The adoption service provider behind Travis Mullin's adoption story failed not only Travis, but it failed and hurt the many people Travis harmed and abused, himself.
If Travis was unable to feel empathy, compassion, or remorse for any of his actions, it's because that's what Travis was taught, by example, which in his case, was chosen for him, on his behalf, through an adoption service. As a "special needs adoption", none of Travis' core needs were met.
While few may feel little more than outraged disgust for Travis, we should all feel sick that adoption stories, and outcomes, like his exist. These ghastly adoption stories can have some of the most horrific examples of child abuse, proving what can get passed-down from one generation, to the next, matters, whether each person from each generation is genetically connected, or not.

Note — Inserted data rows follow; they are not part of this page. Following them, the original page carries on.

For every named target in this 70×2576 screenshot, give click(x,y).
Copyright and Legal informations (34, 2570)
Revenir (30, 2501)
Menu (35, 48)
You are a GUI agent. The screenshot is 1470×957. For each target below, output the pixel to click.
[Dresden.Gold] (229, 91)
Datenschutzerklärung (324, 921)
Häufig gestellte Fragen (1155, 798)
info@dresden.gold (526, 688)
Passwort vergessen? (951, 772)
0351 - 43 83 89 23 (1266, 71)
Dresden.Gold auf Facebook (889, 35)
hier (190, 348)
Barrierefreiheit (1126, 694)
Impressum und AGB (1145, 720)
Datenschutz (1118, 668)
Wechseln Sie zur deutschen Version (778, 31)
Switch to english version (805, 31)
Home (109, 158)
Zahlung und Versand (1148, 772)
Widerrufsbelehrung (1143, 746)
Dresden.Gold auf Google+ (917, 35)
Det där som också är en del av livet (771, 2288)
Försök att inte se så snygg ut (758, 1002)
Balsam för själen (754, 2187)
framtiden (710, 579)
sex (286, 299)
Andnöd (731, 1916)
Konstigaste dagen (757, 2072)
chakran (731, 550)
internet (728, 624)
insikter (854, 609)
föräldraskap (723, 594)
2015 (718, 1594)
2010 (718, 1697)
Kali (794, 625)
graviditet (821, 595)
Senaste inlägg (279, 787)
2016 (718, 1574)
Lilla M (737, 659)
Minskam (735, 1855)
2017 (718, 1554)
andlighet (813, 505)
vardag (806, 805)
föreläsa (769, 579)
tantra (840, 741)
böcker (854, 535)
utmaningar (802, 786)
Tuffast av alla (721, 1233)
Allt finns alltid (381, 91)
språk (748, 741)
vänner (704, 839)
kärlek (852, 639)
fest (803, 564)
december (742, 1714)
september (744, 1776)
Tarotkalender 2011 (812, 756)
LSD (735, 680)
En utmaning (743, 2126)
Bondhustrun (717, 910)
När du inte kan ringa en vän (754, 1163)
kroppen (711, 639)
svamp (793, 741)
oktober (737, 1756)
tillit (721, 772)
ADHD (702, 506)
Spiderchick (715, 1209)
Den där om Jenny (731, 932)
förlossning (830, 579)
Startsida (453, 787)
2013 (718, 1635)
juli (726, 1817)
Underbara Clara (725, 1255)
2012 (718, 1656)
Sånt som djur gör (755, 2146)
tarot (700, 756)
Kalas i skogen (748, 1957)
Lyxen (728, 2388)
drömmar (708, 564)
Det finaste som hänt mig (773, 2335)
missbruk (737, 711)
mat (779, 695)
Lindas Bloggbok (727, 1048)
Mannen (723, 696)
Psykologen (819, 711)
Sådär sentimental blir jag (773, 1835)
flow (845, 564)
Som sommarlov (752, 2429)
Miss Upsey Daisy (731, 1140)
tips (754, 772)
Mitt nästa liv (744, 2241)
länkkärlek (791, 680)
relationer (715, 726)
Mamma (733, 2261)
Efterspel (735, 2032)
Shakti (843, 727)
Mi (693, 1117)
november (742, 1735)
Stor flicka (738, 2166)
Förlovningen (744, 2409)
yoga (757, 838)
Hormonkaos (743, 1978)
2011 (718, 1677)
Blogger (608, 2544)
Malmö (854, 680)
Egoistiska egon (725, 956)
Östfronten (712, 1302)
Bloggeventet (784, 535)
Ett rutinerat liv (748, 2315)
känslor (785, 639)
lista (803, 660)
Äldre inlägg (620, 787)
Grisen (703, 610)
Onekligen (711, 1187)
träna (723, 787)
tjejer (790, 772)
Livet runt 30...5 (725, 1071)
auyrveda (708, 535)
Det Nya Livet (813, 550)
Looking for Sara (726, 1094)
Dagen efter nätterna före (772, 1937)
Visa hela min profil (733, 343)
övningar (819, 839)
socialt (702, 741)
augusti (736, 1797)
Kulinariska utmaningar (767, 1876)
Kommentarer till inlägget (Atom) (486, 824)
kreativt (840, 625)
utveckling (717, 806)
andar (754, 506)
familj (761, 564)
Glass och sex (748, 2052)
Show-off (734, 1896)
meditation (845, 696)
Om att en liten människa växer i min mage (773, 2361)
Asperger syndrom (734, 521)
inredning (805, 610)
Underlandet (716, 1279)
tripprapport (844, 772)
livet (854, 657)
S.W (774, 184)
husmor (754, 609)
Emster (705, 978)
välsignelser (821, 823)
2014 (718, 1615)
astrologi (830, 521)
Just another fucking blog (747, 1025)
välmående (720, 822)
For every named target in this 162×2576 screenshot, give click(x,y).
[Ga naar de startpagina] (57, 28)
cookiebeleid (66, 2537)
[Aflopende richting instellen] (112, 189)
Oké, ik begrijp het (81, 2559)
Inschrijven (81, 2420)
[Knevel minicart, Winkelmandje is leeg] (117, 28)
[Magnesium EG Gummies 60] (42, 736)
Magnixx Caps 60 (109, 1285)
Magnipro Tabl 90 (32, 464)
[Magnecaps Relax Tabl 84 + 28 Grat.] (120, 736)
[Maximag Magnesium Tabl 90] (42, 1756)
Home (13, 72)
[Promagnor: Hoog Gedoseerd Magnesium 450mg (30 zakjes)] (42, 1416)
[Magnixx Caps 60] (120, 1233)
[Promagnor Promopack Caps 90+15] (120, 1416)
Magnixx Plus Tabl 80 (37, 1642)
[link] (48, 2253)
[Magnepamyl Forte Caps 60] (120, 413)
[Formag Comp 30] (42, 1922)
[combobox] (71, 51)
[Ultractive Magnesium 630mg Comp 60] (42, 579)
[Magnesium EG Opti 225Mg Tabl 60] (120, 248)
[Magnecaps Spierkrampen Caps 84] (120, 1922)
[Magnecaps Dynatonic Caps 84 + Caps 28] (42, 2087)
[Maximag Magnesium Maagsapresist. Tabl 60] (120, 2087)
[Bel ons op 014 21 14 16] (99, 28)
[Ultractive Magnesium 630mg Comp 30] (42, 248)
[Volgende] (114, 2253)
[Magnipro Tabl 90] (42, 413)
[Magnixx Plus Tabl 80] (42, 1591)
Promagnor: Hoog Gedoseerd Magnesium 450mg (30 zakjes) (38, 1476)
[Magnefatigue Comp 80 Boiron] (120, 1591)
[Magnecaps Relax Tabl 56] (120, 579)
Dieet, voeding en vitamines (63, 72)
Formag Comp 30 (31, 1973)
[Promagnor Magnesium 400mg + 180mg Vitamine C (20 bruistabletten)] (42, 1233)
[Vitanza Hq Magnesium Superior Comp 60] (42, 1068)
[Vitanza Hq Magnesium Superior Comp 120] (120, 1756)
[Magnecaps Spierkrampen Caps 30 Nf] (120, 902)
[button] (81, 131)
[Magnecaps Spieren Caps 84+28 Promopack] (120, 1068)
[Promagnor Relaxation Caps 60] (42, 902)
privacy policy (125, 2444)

The US adoption system is flawed. The US adoption industry is not putting the needs of traumatized children, first. Too many child abusers are approved to adopt, and post-placement monitoring is not being done like it should be done, for the sake of the already traumatized child.
What other example is needed to make changes in the adoption process? When will adoption services be held to a higher standard? What else needs to be exposed before radical adoption reform can become a reality?